ERIC Number: ED032036
Record Type: RIE
Publication Date: 1969
Reference Count: 0
Student Achievement as a Function of Verbal Interaction in the Classroom.
Cook, John Burrell
The General College Studies, v5 n4 1968-69
This report compares new with traditional teaching techniques. A chemistry course, taught by one instructor using two methods, was examined for two quarters. The effects of the two treatment variables, student variables, and interactions among them were tested. The students were randomly assigned to a closed-circuit TV (CCTV) group and a discussion group. Both groups covered the same material, but, in the latter, the teacher encouraged student participation.
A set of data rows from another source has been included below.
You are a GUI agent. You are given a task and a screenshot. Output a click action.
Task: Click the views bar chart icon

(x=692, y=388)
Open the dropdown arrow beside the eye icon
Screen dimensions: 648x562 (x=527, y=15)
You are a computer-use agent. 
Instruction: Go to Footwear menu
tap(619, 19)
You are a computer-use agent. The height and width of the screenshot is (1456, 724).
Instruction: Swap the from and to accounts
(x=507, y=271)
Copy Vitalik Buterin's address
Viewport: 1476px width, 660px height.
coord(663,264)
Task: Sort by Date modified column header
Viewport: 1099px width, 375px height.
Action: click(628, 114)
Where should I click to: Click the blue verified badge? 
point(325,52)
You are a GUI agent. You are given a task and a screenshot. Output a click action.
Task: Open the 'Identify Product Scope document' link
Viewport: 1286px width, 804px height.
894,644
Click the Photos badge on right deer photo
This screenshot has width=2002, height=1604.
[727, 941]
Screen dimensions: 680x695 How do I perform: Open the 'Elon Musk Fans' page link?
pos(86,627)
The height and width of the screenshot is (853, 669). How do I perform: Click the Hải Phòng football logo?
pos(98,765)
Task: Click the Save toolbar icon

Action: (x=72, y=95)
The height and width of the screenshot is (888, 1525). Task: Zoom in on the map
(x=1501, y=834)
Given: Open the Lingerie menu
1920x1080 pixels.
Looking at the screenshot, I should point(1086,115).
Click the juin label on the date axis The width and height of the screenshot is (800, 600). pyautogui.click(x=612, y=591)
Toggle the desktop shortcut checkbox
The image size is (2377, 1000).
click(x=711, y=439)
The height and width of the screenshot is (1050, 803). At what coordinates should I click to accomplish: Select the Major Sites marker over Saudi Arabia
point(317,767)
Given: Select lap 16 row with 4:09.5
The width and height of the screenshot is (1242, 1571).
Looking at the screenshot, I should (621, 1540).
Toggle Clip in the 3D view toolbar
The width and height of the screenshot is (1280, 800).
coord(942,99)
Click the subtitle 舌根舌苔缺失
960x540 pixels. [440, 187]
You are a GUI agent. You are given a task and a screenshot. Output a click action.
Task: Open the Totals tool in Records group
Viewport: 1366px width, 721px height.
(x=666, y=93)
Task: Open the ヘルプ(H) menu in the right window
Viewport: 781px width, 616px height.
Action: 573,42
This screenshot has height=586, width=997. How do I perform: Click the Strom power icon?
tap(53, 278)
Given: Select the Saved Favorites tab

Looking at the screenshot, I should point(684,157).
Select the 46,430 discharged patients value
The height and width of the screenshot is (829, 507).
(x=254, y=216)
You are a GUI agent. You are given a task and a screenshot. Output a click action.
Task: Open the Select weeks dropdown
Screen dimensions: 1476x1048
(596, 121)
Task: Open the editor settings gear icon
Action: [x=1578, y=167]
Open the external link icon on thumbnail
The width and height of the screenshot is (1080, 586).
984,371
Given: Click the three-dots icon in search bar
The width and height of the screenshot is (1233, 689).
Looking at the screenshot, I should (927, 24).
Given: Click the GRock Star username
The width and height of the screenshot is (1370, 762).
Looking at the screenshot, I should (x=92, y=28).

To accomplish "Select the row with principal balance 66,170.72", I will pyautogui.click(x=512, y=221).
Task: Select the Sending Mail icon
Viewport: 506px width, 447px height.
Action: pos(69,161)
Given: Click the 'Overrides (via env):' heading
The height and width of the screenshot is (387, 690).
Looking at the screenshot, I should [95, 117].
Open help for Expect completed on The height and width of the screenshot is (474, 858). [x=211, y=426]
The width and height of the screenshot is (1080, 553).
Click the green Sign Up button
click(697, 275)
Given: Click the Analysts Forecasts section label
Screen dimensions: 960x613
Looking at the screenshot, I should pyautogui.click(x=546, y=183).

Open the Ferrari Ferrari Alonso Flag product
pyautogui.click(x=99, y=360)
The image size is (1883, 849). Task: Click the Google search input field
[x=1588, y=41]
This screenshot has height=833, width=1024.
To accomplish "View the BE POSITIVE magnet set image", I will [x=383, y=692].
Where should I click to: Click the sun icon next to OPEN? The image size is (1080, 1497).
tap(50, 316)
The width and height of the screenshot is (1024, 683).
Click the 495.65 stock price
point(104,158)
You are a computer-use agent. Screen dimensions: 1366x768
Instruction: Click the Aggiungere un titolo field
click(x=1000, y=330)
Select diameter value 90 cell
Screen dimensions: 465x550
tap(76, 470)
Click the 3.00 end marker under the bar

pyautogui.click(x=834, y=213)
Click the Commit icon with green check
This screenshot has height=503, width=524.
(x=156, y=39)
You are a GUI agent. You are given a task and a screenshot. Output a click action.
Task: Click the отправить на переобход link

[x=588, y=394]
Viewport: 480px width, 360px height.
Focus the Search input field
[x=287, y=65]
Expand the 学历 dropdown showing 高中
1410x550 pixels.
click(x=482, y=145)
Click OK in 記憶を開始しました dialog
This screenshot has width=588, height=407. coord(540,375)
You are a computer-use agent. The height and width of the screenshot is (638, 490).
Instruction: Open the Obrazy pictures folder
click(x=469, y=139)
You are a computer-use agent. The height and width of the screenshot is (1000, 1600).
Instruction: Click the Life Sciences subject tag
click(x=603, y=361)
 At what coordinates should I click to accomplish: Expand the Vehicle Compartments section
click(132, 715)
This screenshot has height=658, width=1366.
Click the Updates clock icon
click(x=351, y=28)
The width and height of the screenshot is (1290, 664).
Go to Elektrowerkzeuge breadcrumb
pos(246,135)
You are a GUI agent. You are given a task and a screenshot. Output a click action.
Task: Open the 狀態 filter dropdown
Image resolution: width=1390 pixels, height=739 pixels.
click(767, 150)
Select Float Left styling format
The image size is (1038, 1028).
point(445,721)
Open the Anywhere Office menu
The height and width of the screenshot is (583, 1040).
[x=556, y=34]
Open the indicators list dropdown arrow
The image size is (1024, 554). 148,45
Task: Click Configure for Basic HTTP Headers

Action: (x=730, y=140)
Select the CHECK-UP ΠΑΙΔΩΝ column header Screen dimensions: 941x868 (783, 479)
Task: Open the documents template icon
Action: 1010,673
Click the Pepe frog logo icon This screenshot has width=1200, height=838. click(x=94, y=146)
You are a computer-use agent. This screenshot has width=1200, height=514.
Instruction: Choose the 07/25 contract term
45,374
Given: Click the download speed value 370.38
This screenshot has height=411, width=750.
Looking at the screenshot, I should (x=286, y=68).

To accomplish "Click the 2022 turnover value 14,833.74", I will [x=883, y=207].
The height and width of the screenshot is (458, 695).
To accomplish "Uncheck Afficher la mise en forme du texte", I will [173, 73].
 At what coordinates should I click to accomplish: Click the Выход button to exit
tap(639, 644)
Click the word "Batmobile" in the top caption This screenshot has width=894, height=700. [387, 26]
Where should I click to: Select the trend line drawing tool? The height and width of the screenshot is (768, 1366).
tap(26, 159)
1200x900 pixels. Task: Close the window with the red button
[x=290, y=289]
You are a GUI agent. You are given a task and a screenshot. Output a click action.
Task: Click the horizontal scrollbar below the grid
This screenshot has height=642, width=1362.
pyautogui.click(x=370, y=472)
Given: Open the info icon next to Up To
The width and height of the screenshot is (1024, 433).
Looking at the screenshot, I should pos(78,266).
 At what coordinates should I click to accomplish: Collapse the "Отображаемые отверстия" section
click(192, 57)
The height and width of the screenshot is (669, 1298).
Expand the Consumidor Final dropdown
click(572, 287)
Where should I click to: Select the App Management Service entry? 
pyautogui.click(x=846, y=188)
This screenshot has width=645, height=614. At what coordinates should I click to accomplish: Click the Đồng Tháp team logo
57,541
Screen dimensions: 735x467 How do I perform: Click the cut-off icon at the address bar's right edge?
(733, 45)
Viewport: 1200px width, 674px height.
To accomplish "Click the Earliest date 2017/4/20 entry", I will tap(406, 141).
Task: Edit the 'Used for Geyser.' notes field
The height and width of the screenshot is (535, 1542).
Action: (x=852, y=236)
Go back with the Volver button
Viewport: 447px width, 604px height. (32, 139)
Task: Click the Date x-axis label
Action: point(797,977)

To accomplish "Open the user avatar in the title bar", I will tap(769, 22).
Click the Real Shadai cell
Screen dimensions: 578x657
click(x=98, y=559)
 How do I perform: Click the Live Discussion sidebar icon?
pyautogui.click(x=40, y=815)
The rate of verbal teacher behavior that elicited or hindered student participation was calculated and student talk measured at about 13%. Student variables had been determined by natural science, math, and total ACT scores, and by pretests on scientific attitude and method. Student participation was measured by the Kuder Richardson Formula 20. Significant differences between the groups were found only for final examinations, with the discussion group scoring higher than the other. The attitude of the discussion group was higher for the winter quarter, but not for the spring. No significant interactions among variables and no systematic gain from pre- to post-test were found. From these and other findings, six conclusions were reached. There was some evidence in favor of the discussion groups, but little corroboration of the theory of the need for continual learner response and reinforcement. Such techniques as computer-assisted instruction should be studied more fully as alternatives to traditional teaching. (HH)
Publication Type: N/A
Education Level: N/A
Authoring Institution: Minnesota Univ., Minneapolis. General Coll.